Elle ajoute que ce n'est pas non plus elle qui a pris la décision de détruire les masques jugés non conformes ou pourris alors que le stock n'avait pas encore été reconstitué.

En revanche, elle a souligné que « des interrogations » existaient sur le « contrôle des stocks » ces dernières années. « Apprendre en 2018 qu'une grande partie des stocks est périmée… Ça nécessite de requestionner comment ça a fonctionné », a-t-elle avancé.

L'Élysée et Matignon alertés le 11 janvier

Enfin, concernant ses propos tenus au journal « Le Monde », l'ex-locataire de Ségur a confirmé aux députés avoir alerté l'Élysée et Matignon le 11 janvier sur un danger potentiel d'un coronavirus. « Autour du 11 janvier, la Chine enregistre un décès et nous savons qu'il est lié à un coronavirus », cela constitue « un nouveau niveau d'alerte » et « je décide d'informer le président de la République et le Premier ministre qu'il existe un phénomène en Chine », a-t-elle déclaré devant la commission d'enquête de l'Assemblée nationale sur la gestion de la crise sanitaire.

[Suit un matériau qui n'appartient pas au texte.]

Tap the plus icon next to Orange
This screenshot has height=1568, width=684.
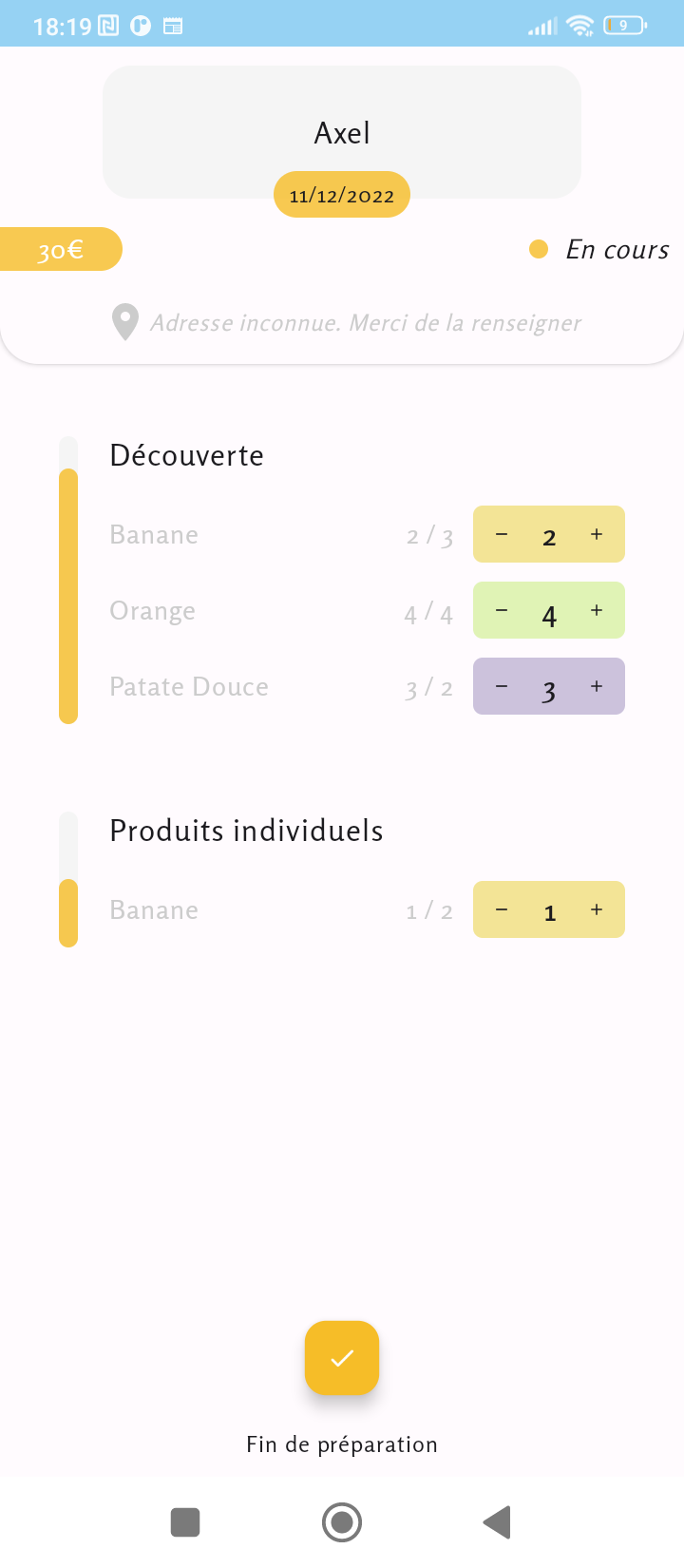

Dans cet article publié le 17 mars, Agnès Buzyn estimait avoir « vu la première ce qui se passait en Chine : le 20 décembre, un blog anglophone détaillait des pneumopathies étranges. J'ai alerté le directeur général de la santé. Le 11 janvier, j'ai envoyé un message au président sur la situation. Le 30 janvier, j'ai averti Édouard Philippe que les élections ne pourraient sans doute pas se tenir ». « Une phrase que j'ai lancée » et « pas une alerte formelle », précise-t-elle. Concernant d'autres propos tenus et notamment du tollé qu'elle avait suscité en assurant savoir que « la vague du tsunami était devant nous » , elle se défend de propos mal compris. « J'avais passé une journée épouvantable, j'étais très fatiguée. On m'accusait sur les réseaux sociaux de n'avoir rien vu, et c'est tout le contraire. (...) J'ai tout vu, j'ai préparé. J'ai pressenti un danger bien avant les autres », riposte-t-elle.